I'm sure it will come as no surprise to you that Mrs. Hillbilly Mom sometimes picks up trinkets and gewgaws and taste treats for her sweet baboo. She's a giver, you know. She's a giver, she's a gifter, she's an ex-mayor's wife's sister. She buys her presents on the run.
In my many travels, I frequent a certain gas station chicken store. I never buy gas there. That might be too convenient. I mainly buy 44 oz Diet Coke, scratch-off lottery tickets, occasional fried chicken, and a corn dog once a blue moon when they have one in the chicken case. The Pony is partial to corn dogs. Farmer H is partial to collectibles.

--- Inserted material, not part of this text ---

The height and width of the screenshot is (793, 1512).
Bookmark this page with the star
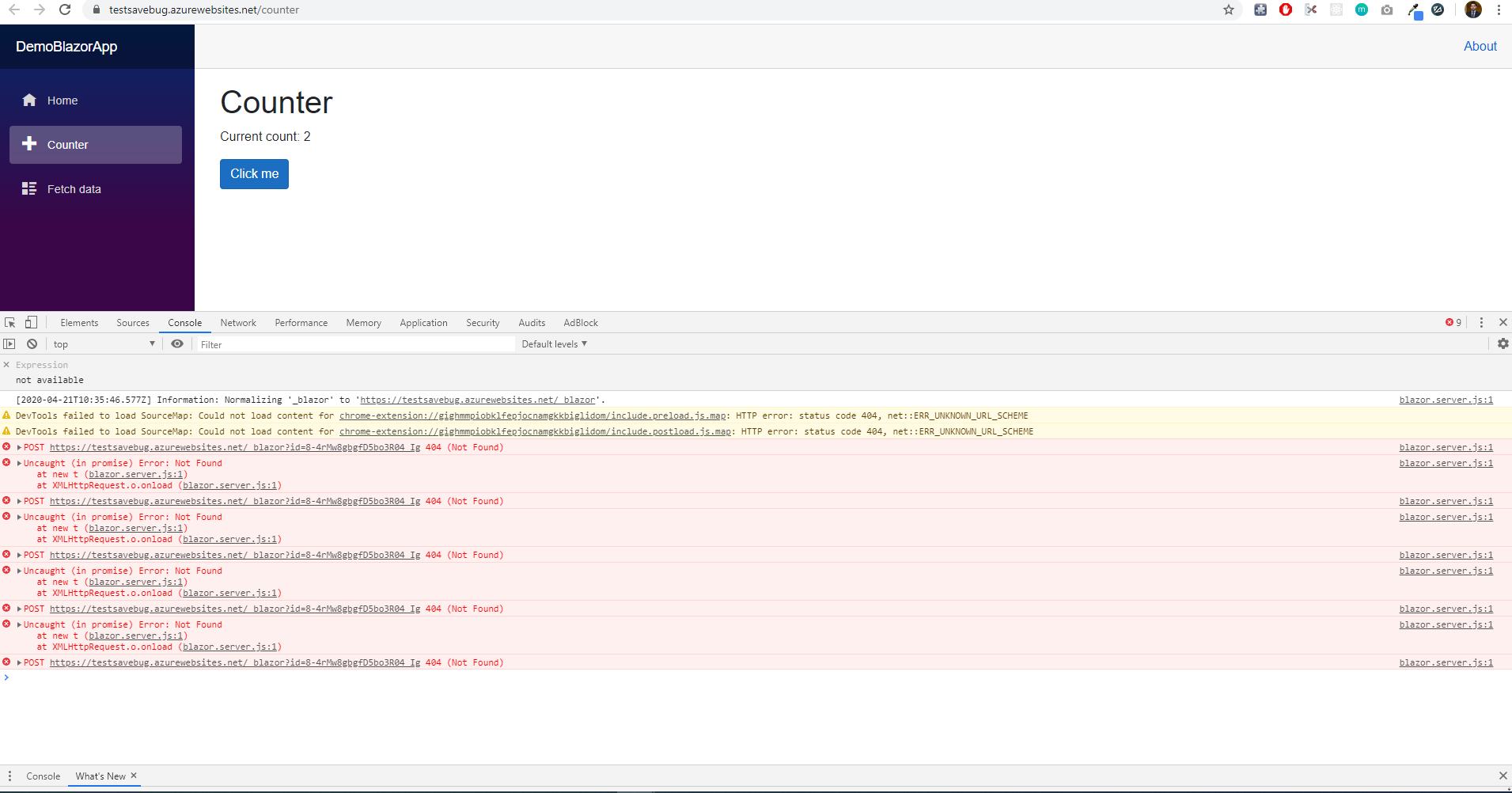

While standing in line waiting to pay for my vices last weekend, I spied a curious addition to the liquor shelf that faces the chicken counter. In a box was a bottle of Jack Daniel's Tennessee Honey, and beside it, in the same box, a promotion of sorts, was a metal flask with Jack Daniel's and a bee engraved in the stainless steel. I guess bees like their product to be marketed with a flask.
Let the record show that Farmer H loves him some alcohol memorabilia. I mentioned this set to him on Friday night, and he said that would be something nice to have. So I picked one up on Saturday. Oh, he will eventually get around to drinking that Jack, but it may take him past Christmas. It's like buying cereal for the toy, and Cracker Jack for the prize. Back when they were both a regular plaything that kids coveted, and not a crappy paper pseudo-toy.
The clerk stashed that present in a paper sack. Hillbilly wrappin' paper! I told The Pony to put it in the living room where Farmer H would find it, so he could add it to his collection. That was last Saturday. Eight days ago. The paper sack is still laying on the short couch.
I asked The Pony if he took the box out of the sack. He said he did. Because otherwise, his dad would not have found it. True. But he left the paper sack on the short couch. Where Farmer H has sat at least three times in my presence, picking up that empty paper sack and laying it on top of the pillows, then putting it back on the cushions when he got up.
Because, you see, that must be Mrs. Hillbilly Mom's paper sack. No male in this Mansion is ever going to throw it away. I'm toying with the idea of leaving it until the #1 son makes a visit home. So he can pick it up, ask what it's for, and put it back down.
Mrs. Hillbilly Mom has a passive-aggressive streak in her half a mile wide.